Both C3 and C6 (and their package state limits) are broken. Both should be disabled and can lead to a lockup. You can read about it in the Intel Whitepapers.
https://www.intel.com/content/dam/w...cification-updates/xeon-e5-v3-spec-update.pdf
See HSE20, HSE 25 and HSE49 (without C3 no re-entering of C1E).
All three I can observe if I have any C state activated except C1E. As you can see in the revision history, there never came a fix (like with almost all their CPUs).
Let me add my experience.
Having enabled C6 state can and does result in BSOD at idle and/or light loading, regardless of manner of operation.
Typically, I do not care to enable C3; however...
There is a most definitely an OR reference for C3 and C6 states hard-coded into the Power Control Unit (PCU) logic that if neither is enabled limits how cores with turbo boost as a function of loading. If you enabled and disable C3 and run a number of workloads while monitoring with a per-core frequency monitor like HWiNFO64 you will see the difference and it is recognizable and quantifiable.
Furthermore, if you then set the Package C state limit to C2 or lower (I recommend C0/C1 as
most of the savings is at C1) I find there is no problem having C3 enabled and I get the best of both world... the higher turbo boosts (higher performance) without the deleterious effects of C3/C6 enabled.

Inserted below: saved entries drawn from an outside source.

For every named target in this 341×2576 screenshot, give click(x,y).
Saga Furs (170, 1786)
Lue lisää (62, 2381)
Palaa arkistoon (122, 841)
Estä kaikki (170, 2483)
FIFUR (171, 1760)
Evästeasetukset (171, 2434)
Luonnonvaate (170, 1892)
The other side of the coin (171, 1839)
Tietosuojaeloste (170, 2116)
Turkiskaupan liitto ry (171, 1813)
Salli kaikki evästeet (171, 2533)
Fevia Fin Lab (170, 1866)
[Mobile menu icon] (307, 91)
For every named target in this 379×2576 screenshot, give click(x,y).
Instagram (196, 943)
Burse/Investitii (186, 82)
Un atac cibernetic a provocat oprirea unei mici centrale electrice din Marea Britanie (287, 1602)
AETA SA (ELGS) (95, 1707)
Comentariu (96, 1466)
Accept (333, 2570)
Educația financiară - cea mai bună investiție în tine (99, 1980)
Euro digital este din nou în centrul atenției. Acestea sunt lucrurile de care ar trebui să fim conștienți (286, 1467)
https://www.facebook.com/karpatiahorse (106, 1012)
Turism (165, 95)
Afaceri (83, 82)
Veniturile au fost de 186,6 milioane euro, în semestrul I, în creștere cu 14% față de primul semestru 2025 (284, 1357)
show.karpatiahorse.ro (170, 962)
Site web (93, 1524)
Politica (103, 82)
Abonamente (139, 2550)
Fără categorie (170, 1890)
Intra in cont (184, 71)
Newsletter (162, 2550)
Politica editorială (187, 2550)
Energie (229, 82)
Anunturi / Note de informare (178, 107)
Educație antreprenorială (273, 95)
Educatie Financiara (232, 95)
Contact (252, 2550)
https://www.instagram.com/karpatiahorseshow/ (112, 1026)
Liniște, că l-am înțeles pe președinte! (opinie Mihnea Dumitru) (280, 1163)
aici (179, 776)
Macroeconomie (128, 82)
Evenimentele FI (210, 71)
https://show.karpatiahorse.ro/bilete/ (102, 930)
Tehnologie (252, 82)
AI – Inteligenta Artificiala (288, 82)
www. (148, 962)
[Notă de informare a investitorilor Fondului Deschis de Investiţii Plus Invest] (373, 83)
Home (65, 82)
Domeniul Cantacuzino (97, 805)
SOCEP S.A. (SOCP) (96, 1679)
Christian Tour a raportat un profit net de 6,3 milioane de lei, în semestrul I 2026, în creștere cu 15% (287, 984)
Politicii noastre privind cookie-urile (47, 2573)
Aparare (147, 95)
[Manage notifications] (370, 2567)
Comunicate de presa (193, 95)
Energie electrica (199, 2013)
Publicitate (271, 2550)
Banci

Finally, for this to be entirely successful, I should mention that I must set the Windows Power Plan to High Performance. Balanced Performance perhaps allows C3 at the core level (which cannot be stopped with the in-BIOS
Package limit) and BSOD can result. Ergo, keep Power Plan on High Performance and tweek that profile as necessary. Yes, slightly higher power usage but then it's performance we're after, not efficiency.
EDP, electrical design point (CPU hardlimit). There are many suggestions for a workaround (mostly by me in previous posts), but no one managed to succeed one so far. I guess mostly it is just too time consuming and unpredictable in the harm to the hardware. An EDP exist for a reason, you know ?
Nearest I can tell EDP is a hardwired (fused) limit set at time of binning must like how multipliers are set. There's most likely a set of registered banks that are addressed at time of product identification that cannot be changed once set. PCU logic references these registers and imposes final limits. My attempts to defeat have been utterly defeated.